In Heringsdorf, Ahlbeck, Bansin, aber viel mehr in den Dörfern weg von der Küste im Hinterland. Wer sich auf die Feininger-Tour begibt, der entdeckt eine andere Welt, als die quirlige der Seebäder. Kleine Dörfer, Mohnblumen in den Feldern, dunkle Wälder, glitzernde Seen, Rehe, Störche, Seeadler. Die hügelige Landschaft lässt den Radler gelegentlich stöhnen, doch es geht auch wieder bergab.
"Das war eigentlich das schönste bei der Herstellung des Buches – diese Entdeckungsreise, zu der wir ja nun auch gerne die Gäste einladen wollen, dasselbe Vergnügen mitzuerleben, das wir hatten. Es hat jemand eben auch über ein Jahr nur recherchiert in Katalogen und im Internet und hat herausgekriegt: 1500 Feininger-Notizen, Bilder und Holzschnitte von der Insel Usedom. Dann sind wir anhand dieser Bilder und Notizen losgezogen und haben immer überlegt, wo hat er gestanden, was hat er gesehen, wie hat er es umgesetzt."
Das alles ist zu einem handlichen Buch geworden. Mit vielen Feininger-Bildern. Und Pfarrer Bartels beschreibt die Malorte, die Sicht, was sieht man heute und Schnurren aus den Dörfern. Und draußen an 45 Standorten markiert eine Platte im Fußweg, in der Wiese Standort und Sicht. Auf Kirchen, Windmühlen, Bauernhäuser, Scheunen, das herrschaftliche Wasserschloss in Mellenthin.
"Alle malen das immer von vorne oder von links vorne oder von hinten. Und Feininger hat es von vorne rechts gemalt, eigentlich das rechte Seitengebäude von hinten. Ist ein sehr schönes Bild geworden."
Mellenthin ist slawisch und heißt Mittelpunkt. Hier saß der Herr, dem die Usedomer Ländereien einst gehörten.
"Dieses Gebäude ist im Jahre 1555 gebaut worden von Rüdiger von Neuenkirchen. Es ist ein Hochrenaissance-Bau und hat über die Jahrhunderte etliche Besitzerwechsel erlebt. Manche haben es vergoldet, andere haben es in einer Nacht verspielt. Wir bauen es jetzt aus zu einem gastronomischen Erlebnisbereich."

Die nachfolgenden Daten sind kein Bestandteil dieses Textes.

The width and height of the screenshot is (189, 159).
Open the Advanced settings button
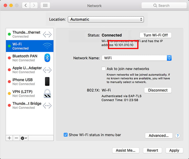click(159, 136)
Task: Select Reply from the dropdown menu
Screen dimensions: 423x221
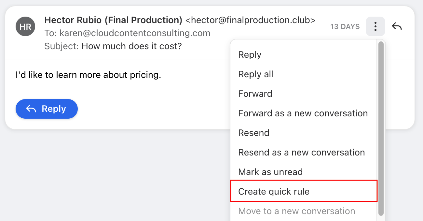Action: click(x=303, y=55)
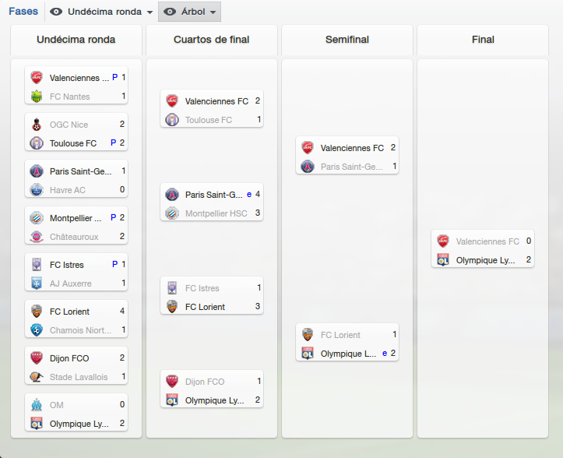Click the AJ Auxerre club crest
The width and height of the screenshot is (563, 458).
point(37,283)
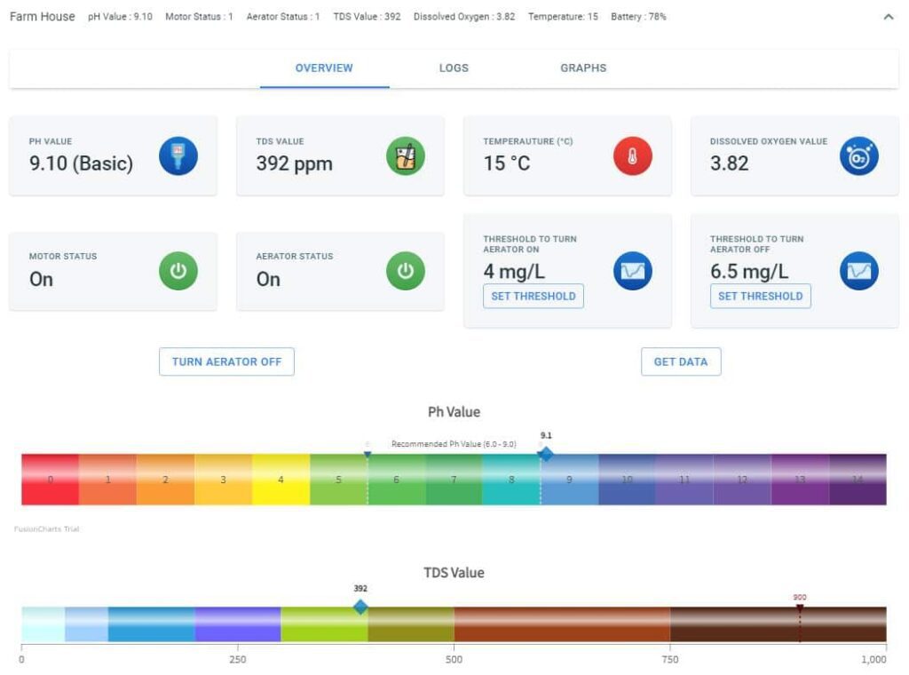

Jan Fidora hat mit seiner Familie dem verrumpelten Schloss wieder Leben eingehaucht, Hotel und Restaurant sind schon da, in alten Gewölben nebenan soll eine Gasthof-Brauerei entstehen. Andere haben die früheren Wirtschaftsgebäude an der majestätischen Zufahrt aufgemöbelt.
Die Feininger-Radroute ist knapp 60 Kilometer lang und führt uns auch nach Polen: nach Swinemünde.
"Besonders gerne war er auf der Mole in Swinemünde, weil dort ein ganz reger Schiffsverkehr zu jener Zeit herrschte, aus dem lebendigen Hafen Stettin rüber zu den anderen Ostseehäfen. Und alle möglich Schiffstypen gab es damals. Es gab noch Segelschiffe und schon Dampfschiffe."
Die er massenhaft skizzierte. Und er hat das Rathaus gezeichnet, jetzt Fischerei-Museum, eines der wenigen Häuser, die den Bombenangriff kurz vor Kriegsende überstanden haben. Im Zentrum stehen die üblichen 70-er Jahre-Plattenbauten. Doch wer – wie Feininger – zur Mole radelt, der stößt auf eine nagelneue Strandpromenade, die gekonnt an die Zeit des Nobelbades anknüpft.
Es macht auch ohne Feininger Spaß über die Insel zu radeln, aber diese Tour mit dem Buch und seinen Bildern in der Hand bringt ganz neue Usedom-Erlebnisse.